Resilient urban consumption received a leg-up from reopening of contact-intensive services even as demand for consumer durables is pushing factory output. Households continue to pull up bank lending as they buy houses, cars and consumer durables. But the pace of such credit-driven purchases could slow as interest rates rise. Consumer non-durables should benefit when monetary tightening pulls down retail inflation.
Industry’s demand for credit, which has broken out of a multi-year range, can get a fresh impetus from the consumption revival. So far, industrial credit demand is being driven by targeted lending over the course of the pandemic to industries with a higher concentration of small enterprises that have a wider employment footprint.
Some heavy industry segments are also embarking on a new debt-enhancement cycle in step with a government-led capital expenditure push, a move towards self-dependence in strategic areas, and India’s effort to offer a ‘China plus-one’ manufacturing opportunity.

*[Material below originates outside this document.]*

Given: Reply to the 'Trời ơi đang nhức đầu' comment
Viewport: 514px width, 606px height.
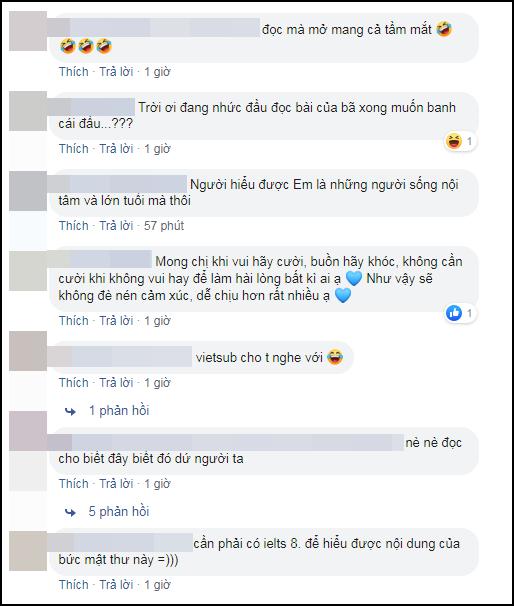Looking at the screenshot, I should tap(116, 149).
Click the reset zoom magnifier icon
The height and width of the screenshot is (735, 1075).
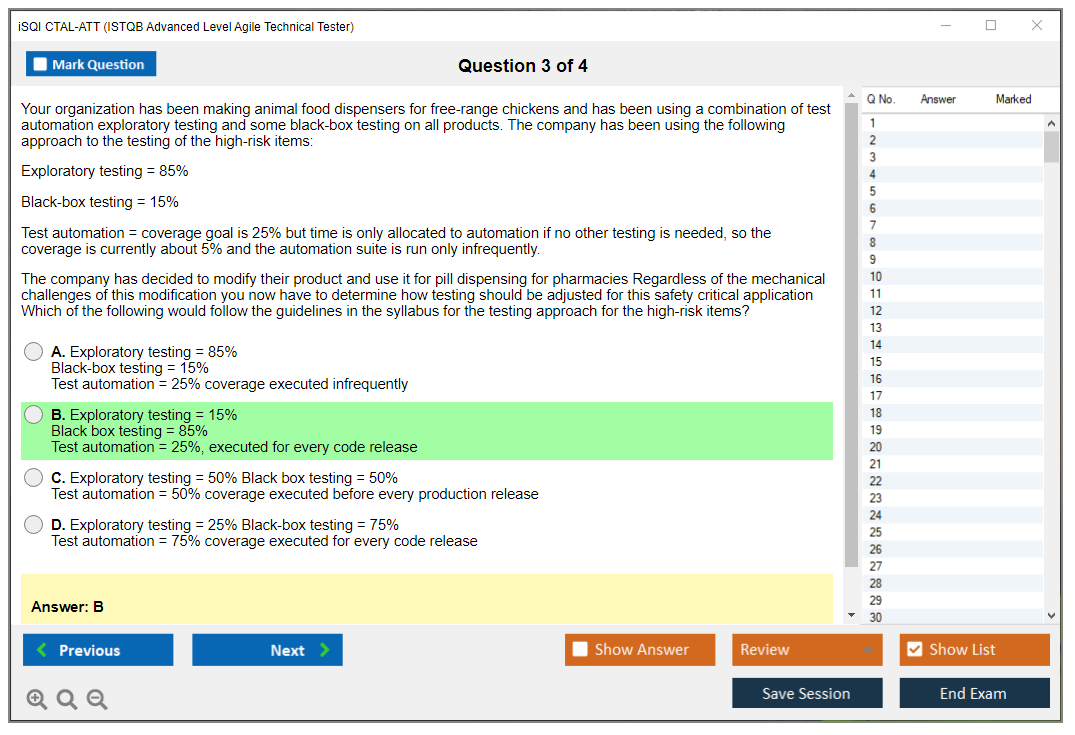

With equity interest increasing in India’s consumption prospects, debt exposure to this segment is likely to rise with improvements in capacity utilisation. Indian companies are well placed to ride out the interest rate upcycle, according to an S&P stress test. The interest rate trajectory is shallow and is starting out from a low base. System-wide liquidity is not a concern, lowering refinancing risks.
Top drawer companies have built buffers by locking into low rates during the pandemic to fund the subsequent capex cycle. Finally, banks have built lending capacity by improving capital cushions and reducing stressed assets. India’s demand revival is one of the few bright spots in a grim global economic landscape. Capital could gravitate towards it.